▸ Provided data:
*** Begin section ***

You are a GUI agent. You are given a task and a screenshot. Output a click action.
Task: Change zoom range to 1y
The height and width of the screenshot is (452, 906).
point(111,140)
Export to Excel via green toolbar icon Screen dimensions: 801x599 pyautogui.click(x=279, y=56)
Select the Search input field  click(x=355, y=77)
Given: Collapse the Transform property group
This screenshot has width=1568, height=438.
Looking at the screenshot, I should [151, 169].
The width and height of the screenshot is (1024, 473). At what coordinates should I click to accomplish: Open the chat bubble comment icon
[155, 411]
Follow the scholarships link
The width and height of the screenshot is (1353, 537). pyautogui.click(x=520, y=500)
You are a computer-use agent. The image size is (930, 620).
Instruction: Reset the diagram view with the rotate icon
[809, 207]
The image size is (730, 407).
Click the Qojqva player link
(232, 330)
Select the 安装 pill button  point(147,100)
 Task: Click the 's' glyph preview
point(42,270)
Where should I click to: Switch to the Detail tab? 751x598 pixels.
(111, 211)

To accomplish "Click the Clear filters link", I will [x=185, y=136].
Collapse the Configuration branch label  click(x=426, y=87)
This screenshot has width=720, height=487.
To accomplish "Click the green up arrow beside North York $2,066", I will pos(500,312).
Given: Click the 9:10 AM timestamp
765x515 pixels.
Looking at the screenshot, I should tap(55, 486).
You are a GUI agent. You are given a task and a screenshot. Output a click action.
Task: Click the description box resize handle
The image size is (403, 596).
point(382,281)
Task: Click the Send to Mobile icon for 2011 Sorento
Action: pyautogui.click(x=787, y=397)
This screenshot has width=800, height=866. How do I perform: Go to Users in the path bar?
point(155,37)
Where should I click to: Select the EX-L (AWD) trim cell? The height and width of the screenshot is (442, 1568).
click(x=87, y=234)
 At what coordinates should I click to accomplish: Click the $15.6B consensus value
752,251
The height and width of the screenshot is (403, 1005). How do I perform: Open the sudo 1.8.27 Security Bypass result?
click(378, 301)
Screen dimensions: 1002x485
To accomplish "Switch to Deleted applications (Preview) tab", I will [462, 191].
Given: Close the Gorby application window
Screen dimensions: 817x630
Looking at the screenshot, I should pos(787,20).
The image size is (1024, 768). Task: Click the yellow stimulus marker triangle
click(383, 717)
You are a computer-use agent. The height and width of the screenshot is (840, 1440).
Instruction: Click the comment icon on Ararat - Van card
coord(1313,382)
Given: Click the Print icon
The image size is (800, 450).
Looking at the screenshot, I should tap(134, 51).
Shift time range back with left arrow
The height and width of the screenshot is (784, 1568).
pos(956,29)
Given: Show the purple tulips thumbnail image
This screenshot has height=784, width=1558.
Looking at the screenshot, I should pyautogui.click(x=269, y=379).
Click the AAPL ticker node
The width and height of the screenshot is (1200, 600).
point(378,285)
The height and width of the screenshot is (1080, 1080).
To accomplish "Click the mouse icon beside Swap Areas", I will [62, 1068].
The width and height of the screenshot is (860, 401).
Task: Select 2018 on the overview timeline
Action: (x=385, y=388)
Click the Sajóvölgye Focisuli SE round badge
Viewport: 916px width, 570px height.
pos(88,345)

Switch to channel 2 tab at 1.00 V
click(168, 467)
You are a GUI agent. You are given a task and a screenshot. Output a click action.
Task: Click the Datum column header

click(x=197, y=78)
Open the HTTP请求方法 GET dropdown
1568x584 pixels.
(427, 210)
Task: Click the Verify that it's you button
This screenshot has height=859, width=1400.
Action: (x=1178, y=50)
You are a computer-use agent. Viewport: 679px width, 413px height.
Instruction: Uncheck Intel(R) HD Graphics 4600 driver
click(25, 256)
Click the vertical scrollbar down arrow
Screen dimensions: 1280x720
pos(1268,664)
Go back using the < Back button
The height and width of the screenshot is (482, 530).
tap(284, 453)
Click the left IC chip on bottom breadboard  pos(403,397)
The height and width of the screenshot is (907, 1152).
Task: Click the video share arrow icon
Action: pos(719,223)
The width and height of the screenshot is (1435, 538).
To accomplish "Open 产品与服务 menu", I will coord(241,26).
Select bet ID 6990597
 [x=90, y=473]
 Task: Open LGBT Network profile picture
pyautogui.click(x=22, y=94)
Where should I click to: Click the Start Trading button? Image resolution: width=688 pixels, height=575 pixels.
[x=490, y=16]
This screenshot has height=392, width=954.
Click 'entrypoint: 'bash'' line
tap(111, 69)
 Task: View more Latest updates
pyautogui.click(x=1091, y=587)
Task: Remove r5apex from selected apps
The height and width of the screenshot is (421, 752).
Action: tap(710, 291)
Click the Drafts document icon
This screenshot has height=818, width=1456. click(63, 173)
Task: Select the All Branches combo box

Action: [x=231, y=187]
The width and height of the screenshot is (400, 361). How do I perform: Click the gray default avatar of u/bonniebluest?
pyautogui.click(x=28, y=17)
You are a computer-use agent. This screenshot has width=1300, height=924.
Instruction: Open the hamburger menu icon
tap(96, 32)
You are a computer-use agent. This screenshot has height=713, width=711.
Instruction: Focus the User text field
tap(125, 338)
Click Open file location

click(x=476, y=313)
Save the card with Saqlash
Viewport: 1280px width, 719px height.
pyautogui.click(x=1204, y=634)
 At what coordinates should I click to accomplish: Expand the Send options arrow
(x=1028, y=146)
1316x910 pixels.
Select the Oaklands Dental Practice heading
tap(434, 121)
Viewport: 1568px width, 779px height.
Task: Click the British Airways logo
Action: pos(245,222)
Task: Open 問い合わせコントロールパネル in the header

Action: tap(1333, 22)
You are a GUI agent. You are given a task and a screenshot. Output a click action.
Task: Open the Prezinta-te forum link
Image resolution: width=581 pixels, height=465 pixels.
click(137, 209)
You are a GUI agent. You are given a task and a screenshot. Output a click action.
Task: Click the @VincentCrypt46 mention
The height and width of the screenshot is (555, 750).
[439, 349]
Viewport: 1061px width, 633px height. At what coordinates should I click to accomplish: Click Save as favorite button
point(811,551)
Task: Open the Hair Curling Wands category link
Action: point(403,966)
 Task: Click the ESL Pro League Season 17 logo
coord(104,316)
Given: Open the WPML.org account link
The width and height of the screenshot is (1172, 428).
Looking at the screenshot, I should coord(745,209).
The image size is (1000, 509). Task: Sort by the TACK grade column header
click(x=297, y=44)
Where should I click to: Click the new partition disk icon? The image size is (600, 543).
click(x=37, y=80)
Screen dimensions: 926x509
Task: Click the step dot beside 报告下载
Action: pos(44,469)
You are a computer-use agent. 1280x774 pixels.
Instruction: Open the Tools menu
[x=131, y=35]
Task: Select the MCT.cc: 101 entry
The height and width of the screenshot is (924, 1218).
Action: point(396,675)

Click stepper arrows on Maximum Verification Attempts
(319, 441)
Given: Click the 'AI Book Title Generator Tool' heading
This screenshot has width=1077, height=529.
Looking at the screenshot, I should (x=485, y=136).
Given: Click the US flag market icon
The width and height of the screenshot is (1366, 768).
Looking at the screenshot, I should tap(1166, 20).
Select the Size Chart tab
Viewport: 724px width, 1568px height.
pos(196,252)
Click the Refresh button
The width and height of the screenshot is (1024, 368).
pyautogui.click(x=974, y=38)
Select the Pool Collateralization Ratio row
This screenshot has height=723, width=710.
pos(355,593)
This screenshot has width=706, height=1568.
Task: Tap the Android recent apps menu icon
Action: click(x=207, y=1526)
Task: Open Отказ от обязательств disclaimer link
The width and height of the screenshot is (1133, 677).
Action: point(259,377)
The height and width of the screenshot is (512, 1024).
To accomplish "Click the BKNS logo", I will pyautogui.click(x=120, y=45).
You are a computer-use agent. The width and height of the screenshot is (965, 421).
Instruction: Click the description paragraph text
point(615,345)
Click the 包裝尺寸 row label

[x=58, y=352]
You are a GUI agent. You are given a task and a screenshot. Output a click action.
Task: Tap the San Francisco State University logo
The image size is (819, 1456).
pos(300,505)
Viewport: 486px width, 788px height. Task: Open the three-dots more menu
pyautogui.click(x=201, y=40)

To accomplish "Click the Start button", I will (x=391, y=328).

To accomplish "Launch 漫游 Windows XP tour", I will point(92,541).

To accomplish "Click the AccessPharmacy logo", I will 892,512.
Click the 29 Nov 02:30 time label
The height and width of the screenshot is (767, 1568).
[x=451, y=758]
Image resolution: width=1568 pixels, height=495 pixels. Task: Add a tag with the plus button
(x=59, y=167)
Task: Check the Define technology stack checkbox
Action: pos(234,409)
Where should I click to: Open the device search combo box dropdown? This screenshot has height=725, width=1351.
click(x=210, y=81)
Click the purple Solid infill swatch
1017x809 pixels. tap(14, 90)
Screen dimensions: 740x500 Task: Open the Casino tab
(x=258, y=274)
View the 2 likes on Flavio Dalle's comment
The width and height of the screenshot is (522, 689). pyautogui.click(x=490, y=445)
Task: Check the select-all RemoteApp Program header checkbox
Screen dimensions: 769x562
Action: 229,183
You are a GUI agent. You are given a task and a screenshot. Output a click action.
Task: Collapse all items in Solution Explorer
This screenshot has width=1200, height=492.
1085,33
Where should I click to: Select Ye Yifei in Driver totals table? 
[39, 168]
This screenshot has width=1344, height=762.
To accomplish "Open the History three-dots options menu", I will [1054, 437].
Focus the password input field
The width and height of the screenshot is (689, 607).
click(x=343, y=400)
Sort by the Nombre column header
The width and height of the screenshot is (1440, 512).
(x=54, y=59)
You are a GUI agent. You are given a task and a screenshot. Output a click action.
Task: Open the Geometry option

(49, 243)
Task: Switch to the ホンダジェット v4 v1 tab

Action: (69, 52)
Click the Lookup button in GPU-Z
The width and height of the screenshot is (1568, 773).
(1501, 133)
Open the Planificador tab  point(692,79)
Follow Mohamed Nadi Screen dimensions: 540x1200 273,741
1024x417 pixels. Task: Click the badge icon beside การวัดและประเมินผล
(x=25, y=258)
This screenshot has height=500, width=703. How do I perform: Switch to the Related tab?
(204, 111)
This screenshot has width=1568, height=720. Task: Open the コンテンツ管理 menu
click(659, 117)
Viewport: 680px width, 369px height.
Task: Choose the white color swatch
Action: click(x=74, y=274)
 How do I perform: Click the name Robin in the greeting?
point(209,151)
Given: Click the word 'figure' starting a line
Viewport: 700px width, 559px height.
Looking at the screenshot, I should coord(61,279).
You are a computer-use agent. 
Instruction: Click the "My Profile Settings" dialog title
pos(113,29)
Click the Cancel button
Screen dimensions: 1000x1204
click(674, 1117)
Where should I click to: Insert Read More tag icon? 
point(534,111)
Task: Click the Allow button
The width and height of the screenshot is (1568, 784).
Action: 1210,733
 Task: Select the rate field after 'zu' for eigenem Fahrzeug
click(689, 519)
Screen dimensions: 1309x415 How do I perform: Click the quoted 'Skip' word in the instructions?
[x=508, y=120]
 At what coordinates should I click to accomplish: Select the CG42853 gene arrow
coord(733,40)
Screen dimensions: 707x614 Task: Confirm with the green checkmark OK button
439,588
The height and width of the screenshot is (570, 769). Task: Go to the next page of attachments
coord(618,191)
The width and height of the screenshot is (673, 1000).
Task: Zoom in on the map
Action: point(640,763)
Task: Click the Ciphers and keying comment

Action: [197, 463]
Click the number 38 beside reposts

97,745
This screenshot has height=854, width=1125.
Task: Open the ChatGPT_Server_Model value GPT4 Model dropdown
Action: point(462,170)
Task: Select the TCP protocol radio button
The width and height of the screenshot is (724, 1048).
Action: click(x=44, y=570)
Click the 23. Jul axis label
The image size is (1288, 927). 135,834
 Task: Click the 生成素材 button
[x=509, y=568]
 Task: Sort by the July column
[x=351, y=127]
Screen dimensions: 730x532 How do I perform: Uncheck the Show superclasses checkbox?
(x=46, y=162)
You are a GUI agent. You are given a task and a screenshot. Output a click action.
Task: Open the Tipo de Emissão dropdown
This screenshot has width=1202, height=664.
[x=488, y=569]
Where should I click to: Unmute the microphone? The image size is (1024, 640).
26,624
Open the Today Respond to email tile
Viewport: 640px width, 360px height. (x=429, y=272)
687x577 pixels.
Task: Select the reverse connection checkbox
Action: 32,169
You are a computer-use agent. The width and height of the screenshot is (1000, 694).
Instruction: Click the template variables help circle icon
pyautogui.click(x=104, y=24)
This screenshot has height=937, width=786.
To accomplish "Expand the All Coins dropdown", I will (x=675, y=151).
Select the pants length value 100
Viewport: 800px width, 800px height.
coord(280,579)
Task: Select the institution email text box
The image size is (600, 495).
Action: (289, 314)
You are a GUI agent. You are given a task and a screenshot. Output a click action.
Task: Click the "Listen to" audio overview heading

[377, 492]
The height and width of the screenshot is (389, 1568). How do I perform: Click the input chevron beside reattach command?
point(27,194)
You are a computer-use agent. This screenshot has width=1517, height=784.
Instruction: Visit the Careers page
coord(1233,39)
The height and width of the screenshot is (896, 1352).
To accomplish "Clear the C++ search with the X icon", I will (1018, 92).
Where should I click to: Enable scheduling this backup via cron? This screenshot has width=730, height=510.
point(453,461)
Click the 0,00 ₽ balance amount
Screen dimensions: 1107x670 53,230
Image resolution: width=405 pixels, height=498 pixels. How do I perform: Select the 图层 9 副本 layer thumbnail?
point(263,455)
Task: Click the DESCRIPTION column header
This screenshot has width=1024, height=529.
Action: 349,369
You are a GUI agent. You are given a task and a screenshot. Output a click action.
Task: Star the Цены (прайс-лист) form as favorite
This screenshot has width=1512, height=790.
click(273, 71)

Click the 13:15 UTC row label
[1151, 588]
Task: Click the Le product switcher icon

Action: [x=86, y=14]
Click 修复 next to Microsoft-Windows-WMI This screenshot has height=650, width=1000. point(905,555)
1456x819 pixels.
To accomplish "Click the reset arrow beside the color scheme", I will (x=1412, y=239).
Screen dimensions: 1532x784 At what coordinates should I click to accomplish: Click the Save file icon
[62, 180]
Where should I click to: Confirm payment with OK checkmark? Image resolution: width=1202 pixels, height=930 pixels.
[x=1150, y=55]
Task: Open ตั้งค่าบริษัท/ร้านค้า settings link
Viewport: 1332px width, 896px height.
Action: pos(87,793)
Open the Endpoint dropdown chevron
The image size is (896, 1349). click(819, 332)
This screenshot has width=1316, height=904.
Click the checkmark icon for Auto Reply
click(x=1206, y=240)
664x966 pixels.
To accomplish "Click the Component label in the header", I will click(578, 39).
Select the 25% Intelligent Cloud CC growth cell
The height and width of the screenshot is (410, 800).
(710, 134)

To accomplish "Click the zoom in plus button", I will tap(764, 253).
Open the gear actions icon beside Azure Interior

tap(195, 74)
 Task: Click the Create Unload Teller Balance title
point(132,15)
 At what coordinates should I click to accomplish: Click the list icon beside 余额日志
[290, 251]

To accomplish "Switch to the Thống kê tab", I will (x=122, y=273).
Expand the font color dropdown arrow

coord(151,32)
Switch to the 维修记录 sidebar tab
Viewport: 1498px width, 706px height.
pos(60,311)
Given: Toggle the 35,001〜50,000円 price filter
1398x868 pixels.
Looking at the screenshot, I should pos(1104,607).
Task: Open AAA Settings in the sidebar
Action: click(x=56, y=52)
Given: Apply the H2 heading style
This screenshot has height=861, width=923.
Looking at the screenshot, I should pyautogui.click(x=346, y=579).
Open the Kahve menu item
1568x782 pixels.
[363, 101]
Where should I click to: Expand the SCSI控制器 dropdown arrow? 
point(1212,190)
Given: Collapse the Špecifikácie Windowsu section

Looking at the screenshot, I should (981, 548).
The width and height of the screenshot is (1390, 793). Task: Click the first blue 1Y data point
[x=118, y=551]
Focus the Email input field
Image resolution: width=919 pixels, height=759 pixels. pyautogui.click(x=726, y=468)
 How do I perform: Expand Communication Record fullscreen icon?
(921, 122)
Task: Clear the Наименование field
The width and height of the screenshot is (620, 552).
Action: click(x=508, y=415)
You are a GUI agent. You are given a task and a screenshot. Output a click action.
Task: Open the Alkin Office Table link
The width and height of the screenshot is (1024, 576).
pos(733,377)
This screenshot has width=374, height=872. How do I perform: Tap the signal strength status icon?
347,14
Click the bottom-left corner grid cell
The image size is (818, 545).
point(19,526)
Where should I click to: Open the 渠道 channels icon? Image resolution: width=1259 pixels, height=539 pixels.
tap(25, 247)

*** End section ***

▸ Assigned task:
From the line that has "Select the Search" through the line that has "This screenshot has width=720, height=487.", copy every line exactly as it appears above, and leave out all others.

▸ Answer to this exercise:
Select the Search input field  click(x=355, y=77)
Given: Collapse the Transform property group
This screenshot has width=1568, height=438.
Looking at the screenshot, I should [151, 169].
The width and height of the screenshot is (1024, 473). At what coordinates should I click to accomplish: Open the chat bubble comment icon
[155, 411]
Follow the scholarships link
The width and height of the screenshot is (1353, 537). pyautogui.click(x=520, y=500)
You are a computer-use agent. The image size is (930, 620).
Instruction: Reset the diagram view with the rotate icon
[809, 207]
The image size is (730, 407).
Click the Qojqva player link
(232, 330)
Select the 安装 pill button  point(147,100)
 Task: Click the 's' glyph preview
point(42,270)
Where should I click to: Switch to the Detail tab? 751x598 pixels.
(111, 211)

To accomplish "Click the Clear filters link", I will [x=185, y=136].
Collapse the Configuration branch label  click(x=426, y=87)
This screenshot has width=720, height=487.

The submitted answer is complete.